The task - Rewrite every line of the listing below, including the requests, but scale each coordinate in the answers by 0.3 and round to whole numbers, with halves going up. Leave the pictures out.

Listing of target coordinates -
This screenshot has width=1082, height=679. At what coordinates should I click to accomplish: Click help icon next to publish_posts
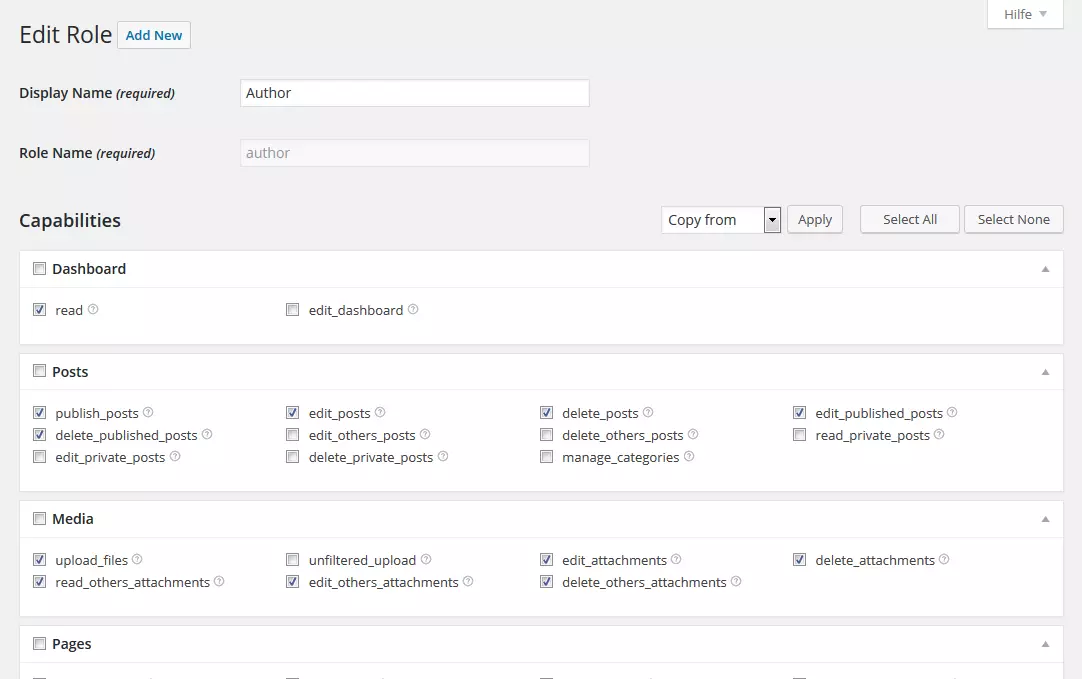148,413
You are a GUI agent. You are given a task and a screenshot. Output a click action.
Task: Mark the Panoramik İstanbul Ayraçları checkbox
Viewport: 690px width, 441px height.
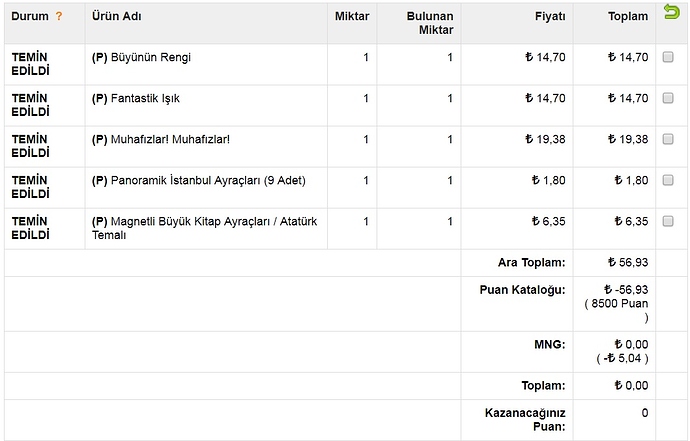[x=668, y=180]
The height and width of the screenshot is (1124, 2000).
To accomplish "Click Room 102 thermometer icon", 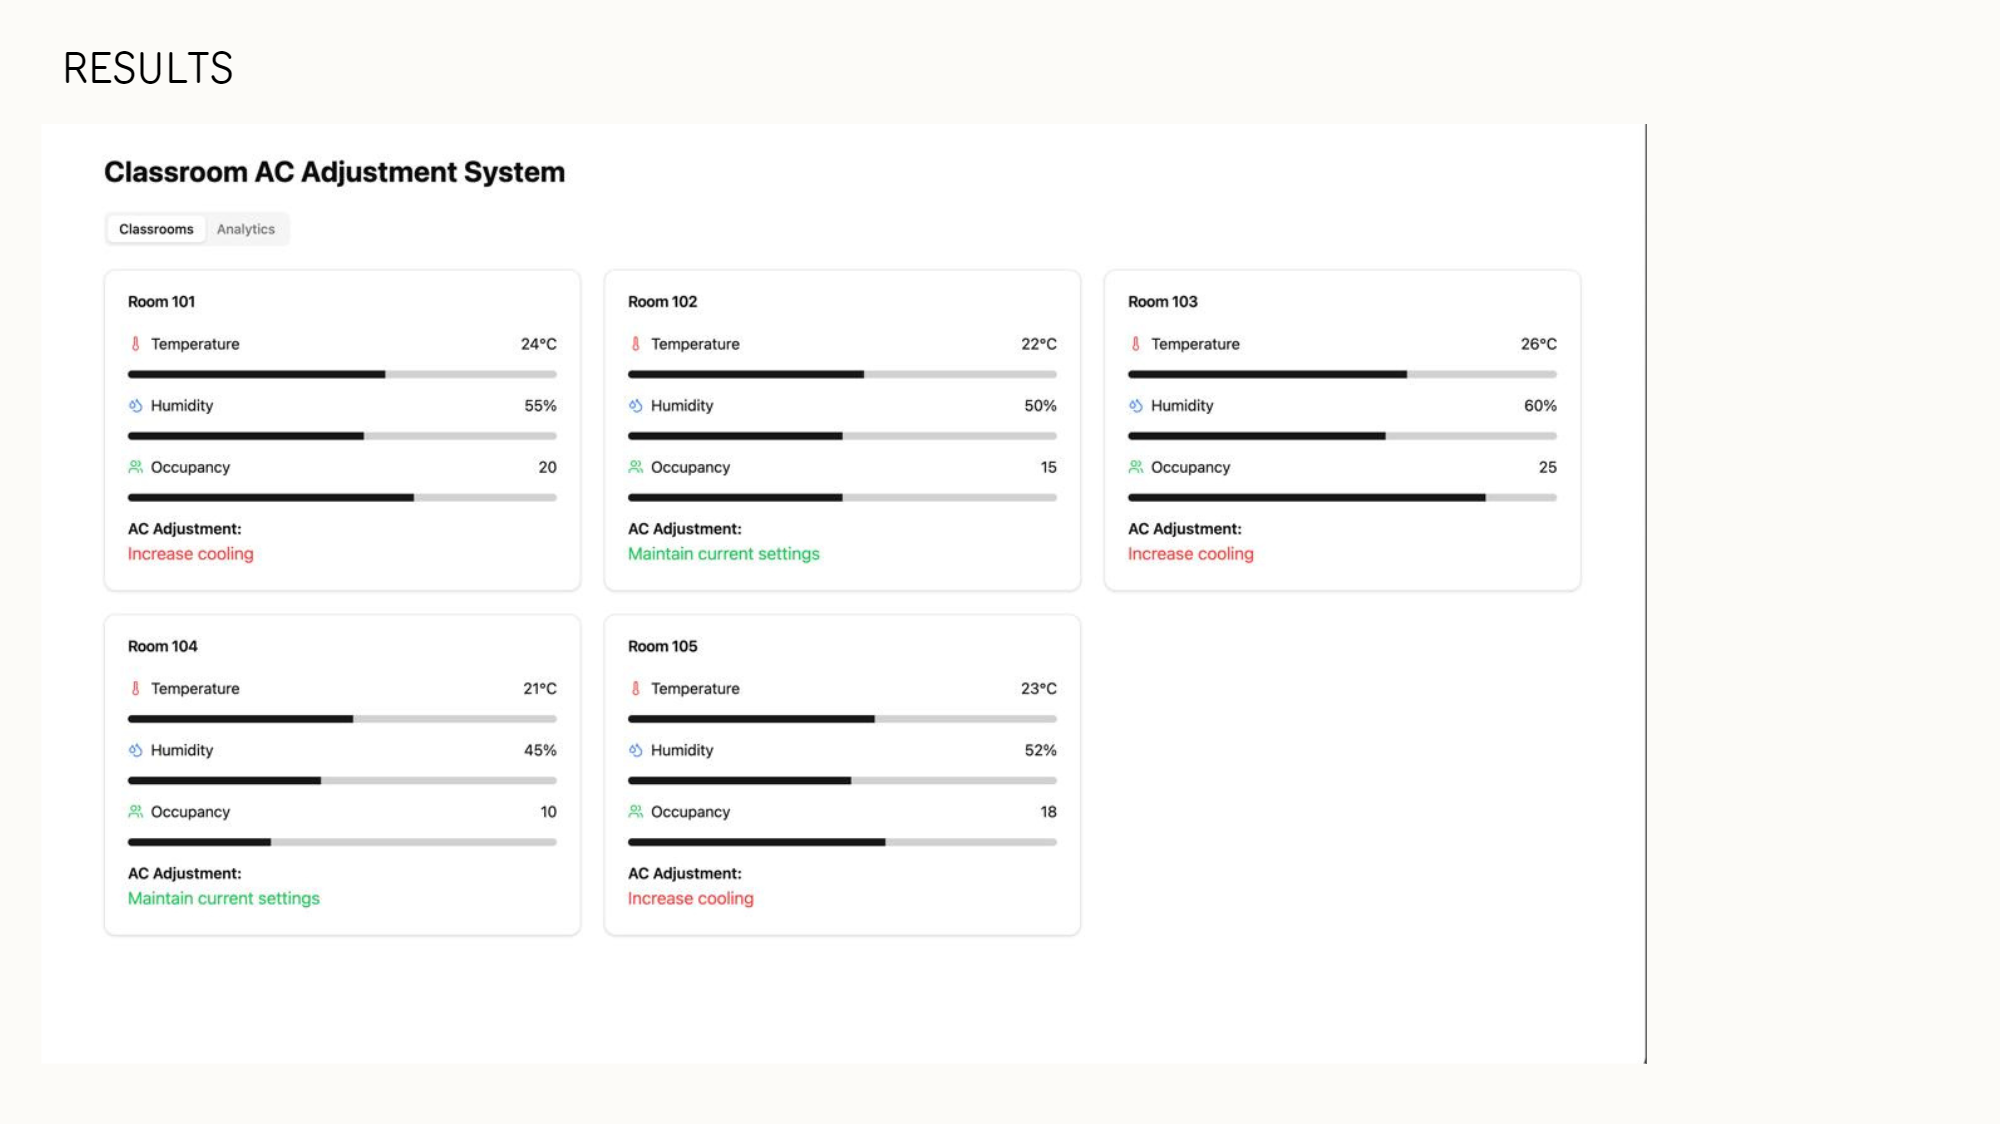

Task response -
This screenshot has width=1082, height=679. At what coordinates should I click to accomplish: Click help icon next to publish_posts
44,124
You are a GUI agent. You are given a task and a screenshot. Output a click action.
Task: Mark the Panoramik İstanbul Ayraçları checkbox
Viewport: 690px width, 441px height.
[x=200, y=54]
The height and width of the screenshot is (1124, 2000).
To accomplish "Click Room 102 thermometer icon", 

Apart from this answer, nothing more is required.